THINGS TO DO =
**A)** In the machine learning text, substitute "computing resources" for "hardware resources" and write out the passage between "Now although Deep" and "we required previously.", inclusive.
**B)** According to the machine learning text, what is a hyperparameter?
**C)** Please write the next part of the machine learning text, following on from its last sentence.

TEXT SEGMENT =
Machine learning is a field of computer science that gives computers the ability to learn without being explicitly programmed. Machine learning can be categorised in the following three categories.

- Supervised machine learning,
- Unsupervised machine learning,
- Reinforcement learning

Deep Learning is a subfield of machine learning concerned with algorithms inspired by the structure and function of the brain called artificial neural networks.

Now although Deep Learning has been around for many years, the major breakthroughs from these techniques came just in recent years. This is because of two main reasons:

- The increase in the amount of data generated through various sources
- The growth in hardware resources required to run these models

GPUs are multiple times faster and they help us build bigger and deeper deep learning models in comparatively less time than we required previously.

*Reinforcement Learning* is learning what to do and how to map situations to actions. The end result is to maximise the numerical reward signal. The learner is not told which action to take but instead must discover which action will yield the maximum reward. Reinforcement learning is inspired by the learning of human beings, it is based on the reward/penalty mechanism.

Artificial Neural networks are a specific set of algorithms that have revolutionized machine learning. They are inspired by biological neural networks. Neural Networks can adapt to changing the input so the network generates the best possible result without needing to redesign the output criteria.

Artificial Neural Networks works on the same principle as a biological Neural Network. It consists of inputs which get processed with weighted sums and Bias, with the help of Activation Functions.

There are two methods here: we can either initialize the weights to zero or assign them randomly.

Initializing all weights to 0: This makes your model similar to a linear model. All the neurons and every layer perform the same operation, giving the same output and making the deep net useless.

Initializing all weights randomly: Here, the weights are assigned randomly by initializing them very close to 0. It gives better accuracy to the model since every neuron performs different computations. This is the most commonly used method.

**What Is the Cost Function?**

Also referred to as “loss” or “error,” cost function is a measure to evaluate how good your model’s performance is. It’s used to compute the error of the output layer during backpropagation. We push that error backwards through the neural network and use that during the different training functions.

**What Are Hyperparameters?**

With neural networks, you’re usually working with *hyperparameters* once the data is formatted correctly. A hyperparameter is a parameter whose value is set before the learning process begins. It determines how a network is trained and the structure of the network (such as the number of hidden units, the learning rate, epochs, etc.).

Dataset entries
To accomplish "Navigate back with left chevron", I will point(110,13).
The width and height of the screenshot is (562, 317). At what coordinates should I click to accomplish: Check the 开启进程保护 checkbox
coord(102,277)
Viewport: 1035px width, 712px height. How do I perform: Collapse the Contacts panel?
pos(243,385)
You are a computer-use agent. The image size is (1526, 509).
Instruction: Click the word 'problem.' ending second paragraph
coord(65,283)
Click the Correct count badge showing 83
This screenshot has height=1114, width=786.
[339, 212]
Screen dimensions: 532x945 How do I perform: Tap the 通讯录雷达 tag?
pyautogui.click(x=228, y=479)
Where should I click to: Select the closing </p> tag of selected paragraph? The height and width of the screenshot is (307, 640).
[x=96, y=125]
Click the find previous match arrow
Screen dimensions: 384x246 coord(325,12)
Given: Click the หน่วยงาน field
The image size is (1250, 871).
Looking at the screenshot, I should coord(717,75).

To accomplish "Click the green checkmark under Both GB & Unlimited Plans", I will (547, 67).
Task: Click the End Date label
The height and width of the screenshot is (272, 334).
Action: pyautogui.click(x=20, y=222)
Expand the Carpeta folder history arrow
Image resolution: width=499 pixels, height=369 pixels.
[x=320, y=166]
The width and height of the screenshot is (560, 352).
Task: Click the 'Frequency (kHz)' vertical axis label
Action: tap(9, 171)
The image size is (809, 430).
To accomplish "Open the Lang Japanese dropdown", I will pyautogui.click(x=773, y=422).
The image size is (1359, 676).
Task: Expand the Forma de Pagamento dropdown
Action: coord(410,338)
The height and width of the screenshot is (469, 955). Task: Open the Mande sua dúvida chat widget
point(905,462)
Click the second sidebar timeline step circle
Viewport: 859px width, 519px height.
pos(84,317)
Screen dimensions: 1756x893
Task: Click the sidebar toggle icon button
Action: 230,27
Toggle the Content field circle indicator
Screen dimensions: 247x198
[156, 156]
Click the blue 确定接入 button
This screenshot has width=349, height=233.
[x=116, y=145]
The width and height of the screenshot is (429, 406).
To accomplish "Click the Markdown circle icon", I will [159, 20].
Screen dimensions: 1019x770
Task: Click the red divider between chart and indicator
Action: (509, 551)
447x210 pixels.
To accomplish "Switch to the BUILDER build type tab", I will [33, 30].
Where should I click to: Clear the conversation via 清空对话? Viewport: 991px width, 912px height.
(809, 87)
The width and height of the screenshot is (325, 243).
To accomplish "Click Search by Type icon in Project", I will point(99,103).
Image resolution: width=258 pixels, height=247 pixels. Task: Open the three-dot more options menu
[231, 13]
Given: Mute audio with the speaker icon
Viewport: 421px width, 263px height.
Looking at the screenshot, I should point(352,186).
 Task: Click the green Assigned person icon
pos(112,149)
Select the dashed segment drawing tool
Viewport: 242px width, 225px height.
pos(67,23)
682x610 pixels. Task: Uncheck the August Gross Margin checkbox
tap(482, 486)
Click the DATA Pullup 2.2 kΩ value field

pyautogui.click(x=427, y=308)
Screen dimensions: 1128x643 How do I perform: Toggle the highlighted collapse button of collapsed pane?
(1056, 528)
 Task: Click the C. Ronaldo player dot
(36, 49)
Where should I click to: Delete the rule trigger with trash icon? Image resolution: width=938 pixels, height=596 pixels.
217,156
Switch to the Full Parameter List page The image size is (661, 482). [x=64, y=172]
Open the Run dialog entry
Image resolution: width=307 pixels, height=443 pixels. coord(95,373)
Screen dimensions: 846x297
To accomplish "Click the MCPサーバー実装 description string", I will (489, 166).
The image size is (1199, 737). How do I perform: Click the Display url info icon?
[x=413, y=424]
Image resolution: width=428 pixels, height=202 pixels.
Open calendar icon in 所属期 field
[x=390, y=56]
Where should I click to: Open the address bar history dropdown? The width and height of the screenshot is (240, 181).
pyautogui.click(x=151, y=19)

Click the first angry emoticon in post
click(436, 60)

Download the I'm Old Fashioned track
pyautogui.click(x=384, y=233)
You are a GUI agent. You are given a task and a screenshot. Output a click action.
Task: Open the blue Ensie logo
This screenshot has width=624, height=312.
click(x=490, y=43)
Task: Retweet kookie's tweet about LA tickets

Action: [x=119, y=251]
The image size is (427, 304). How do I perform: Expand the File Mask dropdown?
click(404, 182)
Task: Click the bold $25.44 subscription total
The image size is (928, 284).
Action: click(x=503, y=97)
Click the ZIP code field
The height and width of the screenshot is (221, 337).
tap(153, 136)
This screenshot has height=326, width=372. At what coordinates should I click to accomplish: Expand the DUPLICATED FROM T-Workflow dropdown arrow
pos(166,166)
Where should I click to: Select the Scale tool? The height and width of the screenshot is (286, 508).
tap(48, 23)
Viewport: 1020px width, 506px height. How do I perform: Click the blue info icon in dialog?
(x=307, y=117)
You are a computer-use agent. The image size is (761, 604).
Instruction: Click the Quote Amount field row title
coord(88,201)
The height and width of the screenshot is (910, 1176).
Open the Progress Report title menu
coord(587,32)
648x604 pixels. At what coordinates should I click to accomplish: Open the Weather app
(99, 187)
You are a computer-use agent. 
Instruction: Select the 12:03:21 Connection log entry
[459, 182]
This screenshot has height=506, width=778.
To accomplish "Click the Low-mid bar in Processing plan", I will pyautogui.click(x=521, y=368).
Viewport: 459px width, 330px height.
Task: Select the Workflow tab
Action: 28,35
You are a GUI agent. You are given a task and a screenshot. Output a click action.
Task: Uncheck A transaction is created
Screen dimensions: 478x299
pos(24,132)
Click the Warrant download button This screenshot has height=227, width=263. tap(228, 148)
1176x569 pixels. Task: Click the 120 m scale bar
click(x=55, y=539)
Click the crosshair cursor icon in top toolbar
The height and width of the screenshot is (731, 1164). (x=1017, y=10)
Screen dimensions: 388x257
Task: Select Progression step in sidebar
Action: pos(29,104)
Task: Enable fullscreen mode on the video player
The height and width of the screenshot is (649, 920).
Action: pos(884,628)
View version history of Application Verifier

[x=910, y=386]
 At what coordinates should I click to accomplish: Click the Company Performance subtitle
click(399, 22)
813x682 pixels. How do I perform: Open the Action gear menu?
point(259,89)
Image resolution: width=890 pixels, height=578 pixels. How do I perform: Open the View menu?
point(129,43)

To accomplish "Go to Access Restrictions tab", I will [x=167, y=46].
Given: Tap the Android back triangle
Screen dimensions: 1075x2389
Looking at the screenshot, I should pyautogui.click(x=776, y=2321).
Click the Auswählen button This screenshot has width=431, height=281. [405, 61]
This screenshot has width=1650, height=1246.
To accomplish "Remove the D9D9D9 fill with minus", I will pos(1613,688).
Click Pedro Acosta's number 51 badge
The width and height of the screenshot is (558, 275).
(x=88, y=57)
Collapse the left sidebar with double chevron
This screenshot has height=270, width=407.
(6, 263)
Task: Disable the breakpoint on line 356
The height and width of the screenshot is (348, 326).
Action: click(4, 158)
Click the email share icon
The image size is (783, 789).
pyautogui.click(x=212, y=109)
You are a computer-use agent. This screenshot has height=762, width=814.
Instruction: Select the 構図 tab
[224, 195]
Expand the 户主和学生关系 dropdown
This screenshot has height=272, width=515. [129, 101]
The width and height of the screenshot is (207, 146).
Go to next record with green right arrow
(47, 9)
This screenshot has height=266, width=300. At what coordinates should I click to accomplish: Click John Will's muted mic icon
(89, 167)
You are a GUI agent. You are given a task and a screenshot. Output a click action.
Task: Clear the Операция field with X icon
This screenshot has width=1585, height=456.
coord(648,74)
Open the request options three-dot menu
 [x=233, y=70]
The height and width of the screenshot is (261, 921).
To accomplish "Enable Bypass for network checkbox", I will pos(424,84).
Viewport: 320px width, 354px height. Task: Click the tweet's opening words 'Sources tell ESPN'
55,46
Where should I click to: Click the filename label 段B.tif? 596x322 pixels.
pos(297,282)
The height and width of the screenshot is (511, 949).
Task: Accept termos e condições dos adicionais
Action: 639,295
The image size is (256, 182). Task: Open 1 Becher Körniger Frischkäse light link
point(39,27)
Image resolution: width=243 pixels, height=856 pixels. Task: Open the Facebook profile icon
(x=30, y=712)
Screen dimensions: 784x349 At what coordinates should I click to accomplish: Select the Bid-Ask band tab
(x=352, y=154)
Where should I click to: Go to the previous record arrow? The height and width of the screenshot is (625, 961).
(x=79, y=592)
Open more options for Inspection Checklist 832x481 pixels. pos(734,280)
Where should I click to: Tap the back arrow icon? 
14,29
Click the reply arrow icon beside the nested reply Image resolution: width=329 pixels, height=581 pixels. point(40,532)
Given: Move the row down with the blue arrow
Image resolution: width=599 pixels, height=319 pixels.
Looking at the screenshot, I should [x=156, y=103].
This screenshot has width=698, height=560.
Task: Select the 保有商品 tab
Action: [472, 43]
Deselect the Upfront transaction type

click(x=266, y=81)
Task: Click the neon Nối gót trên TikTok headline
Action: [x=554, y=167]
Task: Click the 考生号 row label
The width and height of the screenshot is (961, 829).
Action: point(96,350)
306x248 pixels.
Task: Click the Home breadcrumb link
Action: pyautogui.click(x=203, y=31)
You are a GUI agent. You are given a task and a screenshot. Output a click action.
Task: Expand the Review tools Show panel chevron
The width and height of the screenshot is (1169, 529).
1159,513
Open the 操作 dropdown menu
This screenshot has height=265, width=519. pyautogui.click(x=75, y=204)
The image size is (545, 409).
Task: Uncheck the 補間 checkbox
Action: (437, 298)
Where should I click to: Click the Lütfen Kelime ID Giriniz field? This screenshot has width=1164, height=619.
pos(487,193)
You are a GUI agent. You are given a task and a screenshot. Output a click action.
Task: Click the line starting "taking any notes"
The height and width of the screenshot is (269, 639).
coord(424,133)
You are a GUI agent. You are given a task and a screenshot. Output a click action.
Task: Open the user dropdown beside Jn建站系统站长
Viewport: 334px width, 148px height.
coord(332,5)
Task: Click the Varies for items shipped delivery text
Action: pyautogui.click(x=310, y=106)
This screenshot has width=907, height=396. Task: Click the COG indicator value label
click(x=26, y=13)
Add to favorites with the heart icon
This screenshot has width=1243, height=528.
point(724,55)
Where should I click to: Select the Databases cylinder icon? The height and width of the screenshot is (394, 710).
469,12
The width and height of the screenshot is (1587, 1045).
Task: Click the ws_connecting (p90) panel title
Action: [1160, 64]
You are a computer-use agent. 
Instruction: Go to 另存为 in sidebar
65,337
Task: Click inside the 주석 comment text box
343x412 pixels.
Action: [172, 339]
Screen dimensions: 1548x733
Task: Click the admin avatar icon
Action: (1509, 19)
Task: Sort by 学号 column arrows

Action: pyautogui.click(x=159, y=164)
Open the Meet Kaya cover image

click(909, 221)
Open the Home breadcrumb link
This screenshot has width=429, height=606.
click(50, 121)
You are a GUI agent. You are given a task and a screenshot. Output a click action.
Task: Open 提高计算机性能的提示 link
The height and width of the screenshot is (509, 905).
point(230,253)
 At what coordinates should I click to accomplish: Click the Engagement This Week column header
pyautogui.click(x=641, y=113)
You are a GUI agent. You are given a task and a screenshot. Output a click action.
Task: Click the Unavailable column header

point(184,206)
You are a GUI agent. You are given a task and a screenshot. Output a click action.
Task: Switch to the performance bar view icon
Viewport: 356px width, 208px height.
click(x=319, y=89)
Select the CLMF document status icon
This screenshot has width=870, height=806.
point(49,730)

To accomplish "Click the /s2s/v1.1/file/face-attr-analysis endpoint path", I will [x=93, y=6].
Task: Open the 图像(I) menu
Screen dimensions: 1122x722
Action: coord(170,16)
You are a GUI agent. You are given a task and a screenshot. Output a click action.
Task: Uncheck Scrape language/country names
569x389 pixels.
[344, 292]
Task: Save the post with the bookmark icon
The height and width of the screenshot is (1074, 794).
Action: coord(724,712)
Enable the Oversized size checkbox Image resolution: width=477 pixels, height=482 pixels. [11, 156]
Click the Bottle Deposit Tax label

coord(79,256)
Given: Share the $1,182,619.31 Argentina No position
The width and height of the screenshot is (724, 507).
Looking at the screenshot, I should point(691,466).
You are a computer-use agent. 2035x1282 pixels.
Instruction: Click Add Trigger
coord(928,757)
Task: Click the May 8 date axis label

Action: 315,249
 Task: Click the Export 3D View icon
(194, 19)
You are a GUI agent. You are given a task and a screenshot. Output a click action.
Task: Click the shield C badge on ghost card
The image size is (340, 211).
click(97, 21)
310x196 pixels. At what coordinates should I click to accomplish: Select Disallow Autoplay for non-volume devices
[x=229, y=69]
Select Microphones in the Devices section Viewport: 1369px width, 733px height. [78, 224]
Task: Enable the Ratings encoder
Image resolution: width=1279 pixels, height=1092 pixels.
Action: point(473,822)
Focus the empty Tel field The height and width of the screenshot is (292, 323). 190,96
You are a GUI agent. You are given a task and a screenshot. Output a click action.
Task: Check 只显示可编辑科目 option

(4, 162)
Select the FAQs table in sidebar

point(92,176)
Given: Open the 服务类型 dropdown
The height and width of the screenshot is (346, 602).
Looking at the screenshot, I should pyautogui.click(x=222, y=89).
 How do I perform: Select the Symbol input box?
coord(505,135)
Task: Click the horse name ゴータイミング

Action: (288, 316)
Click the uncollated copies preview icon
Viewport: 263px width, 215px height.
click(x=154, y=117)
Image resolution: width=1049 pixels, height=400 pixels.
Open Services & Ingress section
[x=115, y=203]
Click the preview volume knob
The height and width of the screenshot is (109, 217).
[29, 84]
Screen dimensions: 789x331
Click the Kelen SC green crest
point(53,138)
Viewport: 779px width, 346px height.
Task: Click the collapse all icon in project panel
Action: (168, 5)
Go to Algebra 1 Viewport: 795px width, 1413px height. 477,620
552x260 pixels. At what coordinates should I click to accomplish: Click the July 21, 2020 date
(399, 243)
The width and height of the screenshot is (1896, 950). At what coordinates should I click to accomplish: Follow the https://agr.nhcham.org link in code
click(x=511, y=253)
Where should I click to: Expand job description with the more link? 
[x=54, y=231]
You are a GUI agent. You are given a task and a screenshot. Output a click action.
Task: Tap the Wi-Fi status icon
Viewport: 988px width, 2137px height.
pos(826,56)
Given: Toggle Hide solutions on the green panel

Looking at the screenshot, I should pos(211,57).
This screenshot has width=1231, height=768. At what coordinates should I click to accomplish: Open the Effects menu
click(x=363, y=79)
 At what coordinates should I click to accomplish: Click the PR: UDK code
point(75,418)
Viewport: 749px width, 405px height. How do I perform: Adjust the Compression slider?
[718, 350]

ANSWERS TO THE EXERCISES =
**A)**
Now although Deep Learning has been around for many years, the major breakthroughs from these techniques came just in recent years. This is because of two main reasons:

- The increase in the amount of data generated through various sources
- The growth in computing resources required to run these models

GPUs are multiple times faster and they help us build bigger and deeper deep learning models in comparatively less time than we required previously.

**B)** A parameter whose value is set before the learning process begins.

**C)**
**What Will Happen If the Learning Rate Is Set inaccurately (Too Low or Too High)?**

When your learning rate is too low, training of the model will progress very slowly as we are making minimal updates to the weights. It will take many updates before reaching the minimum point.

If the learning rate is set too high, this causes undesirable divergent behaviour to the loss function due to drastic updates in weights. It may fail to converge (model can give a good output) or even diverge (data is too chaotic for the network to train).

- Epoch – Represents one iteration over the entire dataset (everything put into the training model).
- Batch – Refers to when we cannot pass the entire dataset into the neural network at once, so we divide the dataset into several batches.
- Iteration – if we have 10,000 images as data and a batch size of 200. then an epoch should run 50 iterations (10,000 divided by 50).

There are four layers in *CNN*:

- Convolutional Layer – the layer that performs a convolutional operation, creating several smaller picture windows to go over the data.
- ReLU Layer – it brings non-linearity to the network and converts all the negative pixels to zero. The output is a rectified feature map.
- Pooling Layer – pooling is a down-sampling operation that reduces the dimensionality of the feature map.
- Fully Connected Layer – this layer recognizes and classifies the objects in the image.

Pooling is used to reduce the spatial dimensions of a CNN. It performs down-sampling operations to reduce the dimensionality and creates a pooled feature map by sliding a filter matrix over the input matrix.

*RNNs* are a type of artificial neural networks designed to recognise the pattern from the sequence of data such as Time series, stock market and government agencies etc. To understand recurrent nets, first, you have to understand the basics of feedforward nets.

Both these networks RNN and feed-forward named after the way they channel information through a series of mathematical orations performed at the nodes of the network. One feeds information through straight(never touching the same node twice), while the other cycles it through a loop, and the latter are called recurrent.

Recurrent networks, on the other hand, take as their input, not just the current input example they see, but also the what they have perceived previously in time.

The decision a recurrent neural network reached at time t-1 affects the decision that it will reach one moment later at time t. So recurrent networks have two sources of input, the present and the recent past, which combine to determine how they respond to new data, much as we do in life.

The error they generate will return via backpropagation and be used to adjust their weights until error can’t go any lower. Remember, the purpose of recurrent nets is to accurately classify sequential input. We rely on the backpropagation of error and gradient descent to do so.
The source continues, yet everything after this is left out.